Driving seniors also showed him the importance of being proactive. He’ll give clients a call before he arrives to see if they’re bringing a walker or if they need help getting from their door to his car.
Woodruff found that many seniors don’t like asking for help.
“They literally are scared,” he said, “or embarrassed, because they lived their life working hard. A lot of them have three or four kids, but they’re afraid to ask for help or bother them.”
The Better at Home service is free, but some seniors have been so pleased with Woodruff’s help that they offer him money. Woodruff absolutely refuses.
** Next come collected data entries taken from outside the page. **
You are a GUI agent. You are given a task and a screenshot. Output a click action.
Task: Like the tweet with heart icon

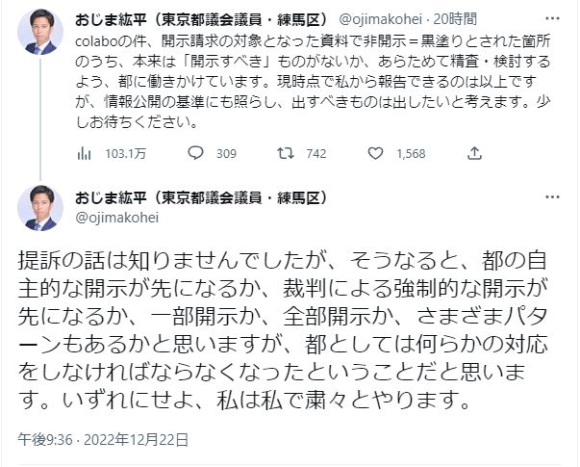[378, 152]
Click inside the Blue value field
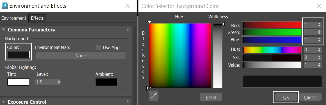 311,40
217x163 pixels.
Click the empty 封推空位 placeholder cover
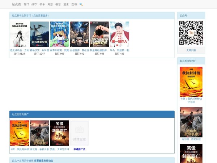[79, 133]
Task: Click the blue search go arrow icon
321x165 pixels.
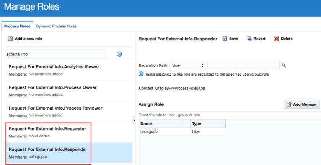Action: coord(119,54)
The offers have shown him how desperate their need is for a full-service driver.
“They’re willing to pay money for what each driver does for them to avoid having to walk to a bus stop or take a taxi,” he said. “I wish I had a fleet of electric cars. If I could order six Smart cars and start an organization, I would.”
Sprawl repair
The spacious homes, large yards and car-oriented lifestyles that draw families and professionals to the suburbs are drawbacks for seniors.
“Age plays into the design of suburbia,” said Pitman the planner. “It’s really for the young family with young children, so that design doesn’t work for older people.”
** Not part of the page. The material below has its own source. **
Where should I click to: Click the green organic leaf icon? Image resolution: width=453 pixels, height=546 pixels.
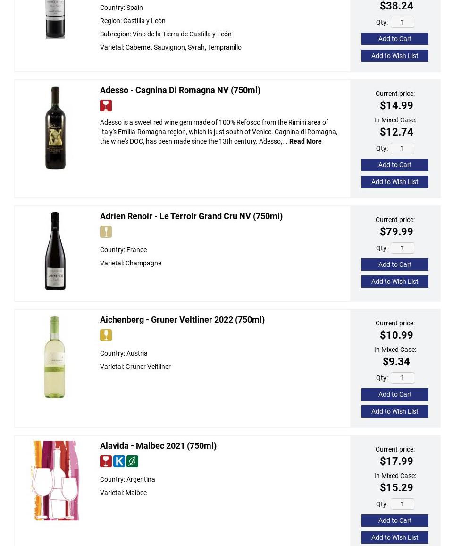click(x=132, y=461)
Urban planners and designers have begun recognizing this problem and have responded with what’s called “urban intensification” or “smart growth” strategies to repair sprawl.
These strategies aren’t solely about doing away with cars. They’re about introducing diversity of all kinds, from transportation (where pedestrians, bikers, transit users and drivers can coexist) to land uses (where there’s a mix; for example, shops and services within walking distance of homes) to housing types (houses, townhouses, towers and everything in-between) and tenures (homes to own or rent, co-ops, etc.).
To help create communities that are pedestrian friendly, support people with mobility challenges and provide easy access to shops and services, the B.C. Seniors Advocate recommended last spring that the province offer local governments grants, tax incentives or rebates.
Janet Lee, 82, is fortunate to live in a diverse, urban neighbourhood in Burnaby, which was once viewed as a bedroom community of Vancouver.
Lee worried about being “housebound” when her four children moved out and husband died, so she decided to downsize from her house, which was near the Langara Golf Course in south Vancouver, into a two-bedroom Burnaby condo.
“I can just go to my kitchen and get a glass of water,” said Lee. “I don’t have to go up and down the stairs! I used to have a big house.”
Lee, a retired nurse, was initially hesitant about relocating — she had wanted to move near False Creek instead — but her new neighbourhood turned out to be the opposite of the suburban stereotype.
“I just go across the street and there is the [Patterson] SkyTrain station.” It was the perfect location for Lee, who is legally blind and stopped driving four years ago.
When Lee goes out she wears bright colours “so people don’t run me over,” she said. With her trolley in tow she regularly zips one station east to visit the shops and services at bustling, developing Metrotown.
She said taking transit is timelier than waiting for rides from friends, who could be late. Metrotown is more urban than her previous neighbourhood, and the convenience helps keeps her independent.
Lee calls herself a “full-time volunteer.” She does a lot of public speaking, something she never did before retirement.
She’s on the council of advisors for the B.C. Seniors Advocate, is an ambassador with the Canadian National Institute for the Blind, volunteers at the Collingwood Neighbourhood House, leads a 60-member sisters fellowship at her church and takes nine classes of tai chi a week.
Lee has lived in her condo for 20 years now. Being in a denser neighbourhood, she always says hi to more people.
“I didn’t become like that until after my husband died,” she said. “Now I say hi to almost everybody.”
Even if they no longer use a car, living in communities like Lee’s help seniors stay in the driver’s seat.
“I take care of my own business — finances, everything,” she said. “I have my own life.”